In 1227 the abbot of Clairvaux sent two French monks to address the problems but they were able to remove no more than six abbots from office and they appointed the Anglo-Norman abbot of Owney to act in their stead. The Irish bitterly resented him and did all they could to hinder his progress.
From the foundation of Mellifont itself there had been conflict between the ethos of the French monks and their Irish brethren to such an extend that St. Malachy received the complaints of St. Bernard when the French returned home in dispute.
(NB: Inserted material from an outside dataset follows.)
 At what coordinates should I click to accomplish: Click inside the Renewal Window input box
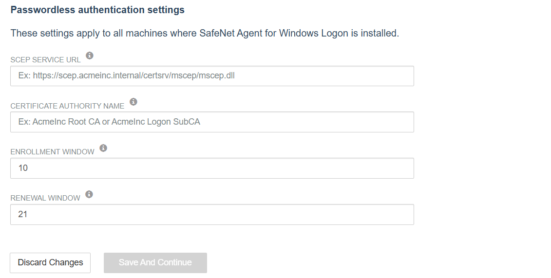(212, 215)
Those mutual misunderstanding were only intensified within the Order after the Norman invasion, when the Mellifont filiation acted as a native congregation in contrast to those Cistercian houses of directly Norman foundation. The misunderstanding came to a head in the early 13th century. The Mellifont filiation resisted efforts of the general Chapter to subject it to regulation, but was eventually compelled to submit. After those abortive attempts to impose continental observance, Stephen of Lexington, abbot of Stanley, Graiguenamanagh’s motherhouse undertook a visitation of the Irish Cistercian houses in 1228 on behalf of the General chapter, to reform them radically. The Mellifont filiation was broken up and its member houses were re-assigned to the oversight of English, French and Welsh houses, Margam, Buildwas, Furness, Fountains and Clairvaux and Lexington placed groups of Anglo-Norman monks in the Irish houses and deposed those abbots involved in the rebellion, appointing some twelve abbots himself.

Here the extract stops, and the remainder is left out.